▸ Action item
Give only the number of lines in the records that include "computer".

──────── Dataset records

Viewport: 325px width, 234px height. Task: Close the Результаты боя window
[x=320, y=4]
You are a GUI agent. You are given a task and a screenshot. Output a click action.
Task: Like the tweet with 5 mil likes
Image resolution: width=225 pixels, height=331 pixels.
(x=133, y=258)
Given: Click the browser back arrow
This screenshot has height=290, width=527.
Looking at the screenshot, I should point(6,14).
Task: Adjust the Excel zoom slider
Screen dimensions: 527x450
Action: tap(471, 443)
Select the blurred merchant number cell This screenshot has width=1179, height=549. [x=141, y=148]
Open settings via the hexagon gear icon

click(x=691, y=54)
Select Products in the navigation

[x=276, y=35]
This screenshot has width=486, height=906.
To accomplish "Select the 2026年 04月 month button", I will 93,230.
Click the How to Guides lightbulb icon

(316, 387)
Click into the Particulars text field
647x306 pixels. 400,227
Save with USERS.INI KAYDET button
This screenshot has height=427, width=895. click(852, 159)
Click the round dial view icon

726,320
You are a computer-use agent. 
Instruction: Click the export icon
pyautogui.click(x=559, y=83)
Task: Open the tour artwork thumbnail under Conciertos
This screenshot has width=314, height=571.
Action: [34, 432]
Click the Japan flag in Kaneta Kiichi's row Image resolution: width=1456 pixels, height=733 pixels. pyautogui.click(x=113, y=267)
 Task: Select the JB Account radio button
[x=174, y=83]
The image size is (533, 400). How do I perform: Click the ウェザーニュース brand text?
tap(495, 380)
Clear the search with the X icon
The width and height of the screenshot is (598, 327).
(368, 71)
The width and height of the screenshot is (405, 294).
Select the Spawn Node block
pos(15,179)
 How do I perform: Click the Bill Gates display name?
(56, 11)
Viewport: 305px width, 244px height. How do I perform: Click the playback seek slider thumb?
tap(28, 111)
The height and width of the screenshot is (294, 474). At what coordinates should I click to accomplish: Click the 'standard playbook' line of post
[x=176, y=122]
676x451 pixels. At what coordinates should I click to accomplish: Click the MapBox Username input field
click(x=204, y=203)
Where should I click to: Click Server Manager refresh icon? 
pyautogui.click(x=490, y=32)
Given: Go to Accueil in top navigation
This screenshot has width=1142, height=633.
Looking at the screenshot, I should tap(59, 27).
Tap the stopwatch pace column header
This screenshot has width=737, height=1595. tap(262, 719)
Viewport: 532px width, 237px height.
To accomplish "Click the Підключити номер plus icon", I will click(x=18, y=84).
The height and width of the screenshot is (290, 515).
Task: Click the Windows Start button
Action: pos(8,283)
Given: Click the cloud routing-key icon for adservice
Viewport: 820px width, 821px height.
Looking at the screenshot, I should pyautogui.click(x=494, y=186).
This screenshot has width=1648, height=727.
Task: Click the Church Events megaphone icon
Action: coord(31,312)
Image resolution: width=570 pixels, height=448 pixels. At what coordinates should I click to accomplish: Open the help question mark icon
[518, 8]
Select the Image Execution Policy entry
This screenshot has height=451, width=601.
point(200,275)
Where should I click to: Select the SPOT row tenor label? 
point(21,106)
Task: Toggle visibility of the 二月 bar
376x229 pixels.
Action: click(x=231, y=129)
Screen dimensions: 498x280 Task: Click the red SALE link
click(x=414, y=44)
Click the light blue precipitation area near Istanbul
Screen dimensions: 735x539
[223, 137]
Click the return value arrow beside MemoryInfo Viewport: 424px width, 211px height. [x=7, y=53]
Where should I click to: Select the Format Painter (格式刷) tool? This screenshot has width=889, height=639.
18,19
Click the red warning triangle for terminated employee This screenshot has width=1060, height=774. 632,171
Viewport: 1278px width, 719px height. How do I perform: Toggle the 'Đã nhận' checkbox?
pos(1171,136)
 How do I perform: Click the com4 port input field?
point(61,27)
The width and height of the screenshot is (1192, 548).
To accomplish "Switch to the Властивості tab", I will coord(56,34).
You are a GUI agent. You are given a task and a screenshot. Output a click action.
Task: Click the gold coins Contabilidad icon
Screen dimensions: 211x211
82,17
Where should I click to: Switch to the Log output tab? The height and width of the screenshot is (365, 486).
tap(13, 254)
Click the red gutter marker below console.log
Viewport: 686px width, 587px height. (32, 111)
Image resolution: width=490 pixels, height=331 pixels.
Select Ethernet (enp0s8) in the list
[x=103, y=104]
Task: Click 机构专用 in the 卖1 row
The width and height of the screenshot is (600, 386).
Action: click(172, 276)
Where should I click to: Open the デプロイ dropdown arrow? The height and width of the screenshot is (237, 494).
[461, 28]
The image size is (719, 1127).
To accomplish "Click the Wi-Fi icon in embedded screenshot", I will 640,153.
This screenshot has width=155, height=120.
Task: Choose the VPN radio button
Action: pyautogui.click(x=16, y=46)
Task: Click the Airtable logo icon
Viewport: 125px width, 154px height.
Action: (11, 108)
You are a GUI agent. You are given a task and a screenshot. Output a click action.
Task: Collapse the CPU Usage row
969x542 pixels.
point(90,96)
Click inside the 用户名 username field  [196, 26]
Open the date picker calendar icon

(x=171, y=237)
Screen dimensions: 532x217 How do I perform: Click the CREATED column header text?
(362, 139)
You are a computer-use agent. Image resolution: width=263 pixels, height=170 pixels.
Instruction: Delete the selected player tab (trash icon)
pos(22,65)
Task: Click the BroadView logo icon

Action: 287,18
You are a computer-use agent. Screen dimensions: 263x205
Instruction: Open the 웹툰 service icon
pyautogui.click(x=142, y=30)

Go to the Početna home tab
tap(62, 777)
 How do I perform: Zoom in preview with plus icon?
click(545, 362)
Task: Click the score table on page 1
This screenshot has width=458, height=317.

────────────────

▸ Answer to this exercise
3